THE after-effects of Hurricane Katrina could leave the US facing a severe energy crisis because of imminent supply disruption in an already tight market.

Experts are coming around to the view that demand compression or demand destruction alone can save prices from spiralling up.

Gasoline prices in the US are poised for a dramatic price spike. Spot gasoline has already hit $120 a barrel, with September futures above $100 a barrel.

Experts see the US energy market being pushed beyond the edge. "The impact of Katrina has been to produce a significant discontinuity," according to an analyst who pointed out that spot gasoline prices in the Gulf Coast jumped by over 60 cents per gallon yesterday (Tuesday) to 285 cent a gallon which is the equivalent of $120 per barrel.

The September gasoline futures contract advanced by 41.39 cents to 247.45 cents per gallon, the equivalent of $103 a barrel.

The latest situation upstream is that some 1.4 million barrels per day of Gulf production is shut-in, representing 95 per cent of the usual output level, with 88 per cent of natural gas output also shut-in.

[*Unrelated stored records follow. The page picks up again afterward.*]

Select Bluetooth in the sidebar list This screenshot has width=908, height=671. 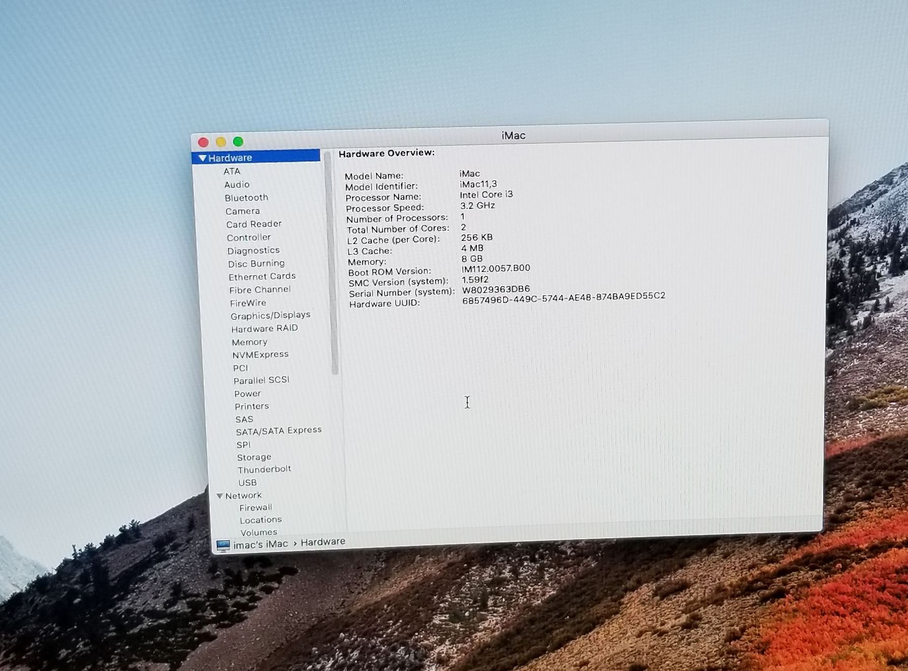click(x=246, y=198)
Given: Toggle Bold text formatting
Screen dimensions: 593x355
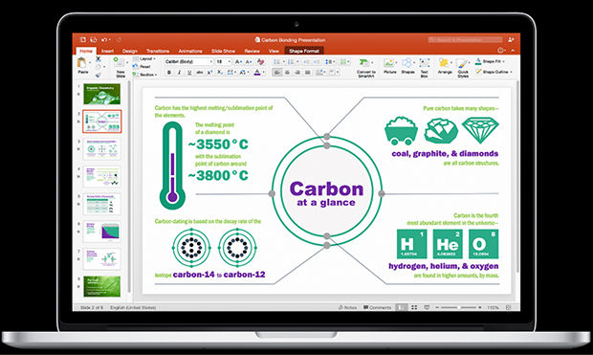Looking at the screenshot, I should (168, 73).
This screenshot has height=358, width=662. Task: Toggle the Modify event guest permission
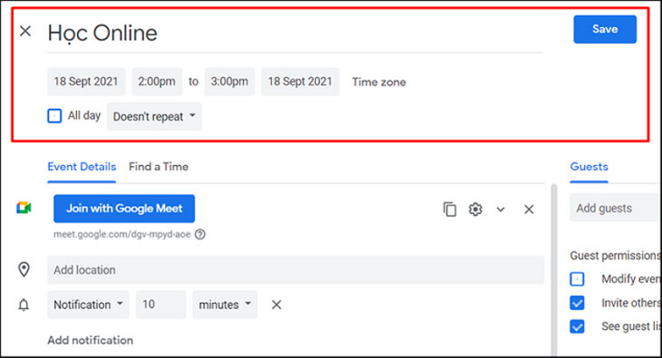click(577, 279)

However, of more immediate significance is the situation downstream, according to Mr Kevin Norrish of Barclays Capital who said "Katrina has led to idling of nine refineries with combined capacity of about 2 million barrels a day, plus reduced rates in four other facilities".

In addition, the two key arterial pipeline systems that take oil products from the Gulf to the North East are currently out of operation. "It is in the downstream that the numbers start to look extremely bleak," Mr Norrish asserted, adding that bringing back refineries was likely to take time, given the power shortages, flooding and the general dislocation.

Adding up how many million barrels of cumulative refinery throughput there are that will not now happen provides some startling numbers. The bare minimum estimate is perhaps 20 million barrels (mb) with an upper estimate that could quite plausibly stretch 40 mb.

This in turn produces an estimate of lost gasoline production of perhaps 14 mb to 28 mb. "That loss is in the context of a refining system that was already having difficulty in producing enough gasoline, and where inventories had already fallen to a 21-month low," the expert pointed out.

In short, the numbers will not balance unless there is some significant demand destruction, and that is precisely the market signal that is now being sent, many believe.

Indeed, the gaps appear to have become large enough for energy markets to have now regained a very significant degree of upside potential.